REPUBLIKA.CO.ID, oleh Muhammad Nursyamsi, Rizky Suryarandika, Haura Hafizhah, Dian Fath Risalah, Rizkyan Adiyudha
Edhy Prabowo yang sudah mengajukan pengunduran diri sebagai Menteri Kelautan dan Perikanan telah ditetapkan tersangka terkait ekspor benih lobster. Kasusnya membuat Kementerian Kelautan dan Perikanan (KKP) memberhentikan ekspor benih bening lobster atau benur untuk sementara waktu.
Penghentian ekspor benur ini tertuang dalam surat edaran nomor 22891/DJPT/PI.130/XI/2020 tentang penghentian sementara penerbitan surat penetapan waktu pengeluaran (SPWP) per 26 November yang disampaikan Kepala Biro Humas dan Kerja Sama Luar Negeri, KKP, Agung Tri Prasetyo kepada Republika.co.id pada Kamis (26/11). Surat edaran yang ditandatangani Pelaksana tugas (Plt) Direktur Jendral Perikanan Tangkap, KKP, Muhammad Zaini, menyebutkan penghentian sementata penerbitan SPWP dalam rangka memperbaiki tata kelola pengelolaan benih bening lobster sebagaimana diatur dalam peraturan menteri kelautan dan perikanan nomor 12/Permen-KP/2020 tentang Pengelolaan Lobster (Panulirus spp), Kepiting (Scylla spp), dan Rajungan (Portunus spp) di Wilayah Negara Republik Indonesia serta mempertimbangkan proses revisi peraturan pemerintah tentang penerimaan negara bukan pajak (PNBP) di lingkungan KKP.
"Terhitung surat edaran ini ditetapkan, penerbitan SPWP dihentikan hingga batas waktu yang tidak ditentukan," bunyi pernyataan tersebut.
KPK menetapkan tujuh tersangka penetapan perizinan ekspor benih lobster pada Rabu (25/11) malam.

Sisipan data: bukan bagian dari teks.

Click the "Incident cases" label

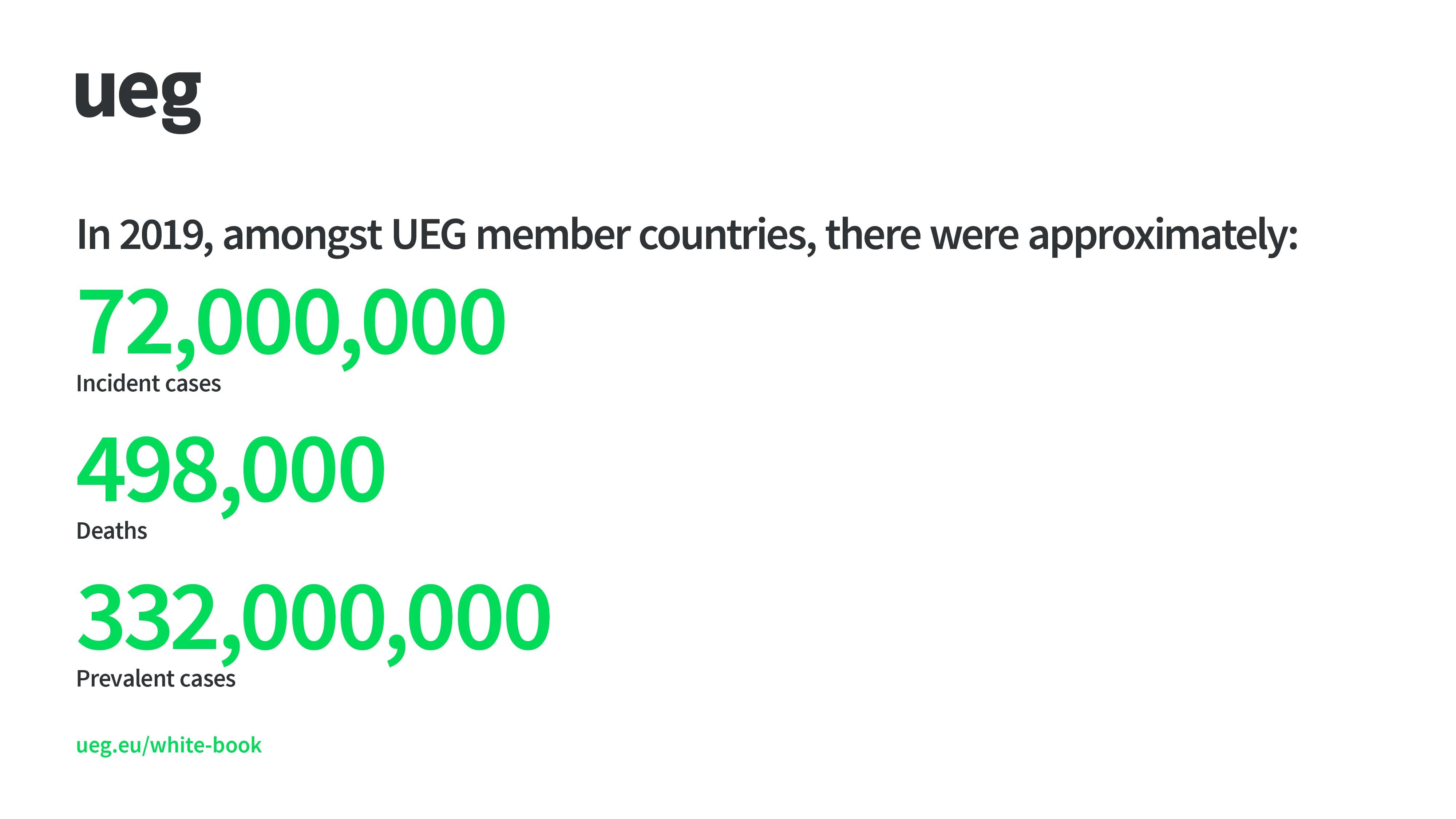pyautogui.click(x=148, y=384)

Selain Edhy, para tersangka adalah staf khusus Menteri KP Safri (SAF), pengurus PT ACK Siswadi (SWD) sebagai penerima, lalu staf istri Menteri KKP Ainul Faqih (AF), dan Direktur PT DPP Suharjito (SJT) sebagai penyuap.
KPK juga telah menerima penyerahan diri dua tersangka lain, yaitu Andreu Pribadi Misata (APM) dan Amiril Mukminin (AM) pada Kamis siang. Kedua tersangka tersebut namun tidak terjaring operasi tangkap tangan (OTT) yang dilakukan KPK pada Rabu lalu.

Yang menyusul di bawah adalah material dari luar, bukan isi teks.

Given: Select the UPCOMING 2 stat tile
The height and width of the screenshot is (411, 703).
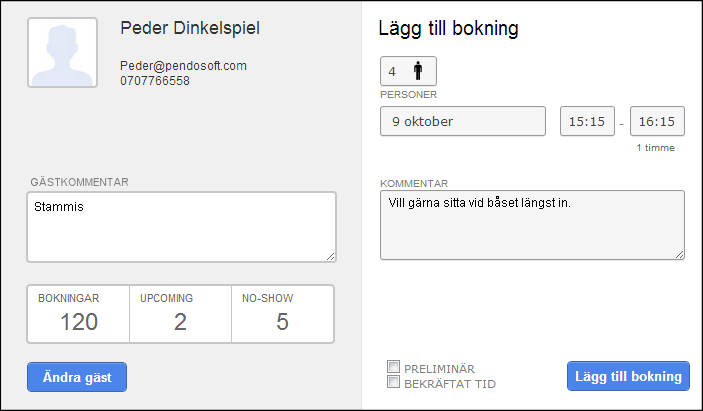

Wahana Lingkungan Hidup (WALHI) menduga Edhy Prabowo merupakan bagian dari mafia benur. WALHI mengingatkan penangkapan Edhy membuktikan kebijakan yang ditolak publik tetapi dipaksakan terbukti tak efektif.
Direktur Eksekutif Nasional WALHI Nur Hidayati menyampaikan kebijakan ekspor benur sedari awal telah ditolak banyak pihak. WALHI juga sudah meminta Edhy tidak meneruskannya. Namun WALHI menduga kemungkinan pada saat itu Edhy punya kepentingan kuat atas kebijakan ekspor benur tersebut.
"Lalu diteruskan dan penolakan dari banyak kalangan pun diabaikan. Ternyata terbukti bahwa Edhy Prabowo punya kepentingan dan tertangkap tangan oleh KPK," kata Nur dalam keterangan pers yang diterima Republika pada Kamis (26/11).
Nur mengingatkan Presiden Jokowi bahwa kasus OTT Edhy membuktikan kebijakan yang dibuat secara brutal dan ugal-ugalan ternyata sarat kepentingan kelompok-kelompok tertentu, termasuk para oligarki. Yang paling dirugikan lagi-lagi ialah alam Indonesia dan nelayan itu sendiri.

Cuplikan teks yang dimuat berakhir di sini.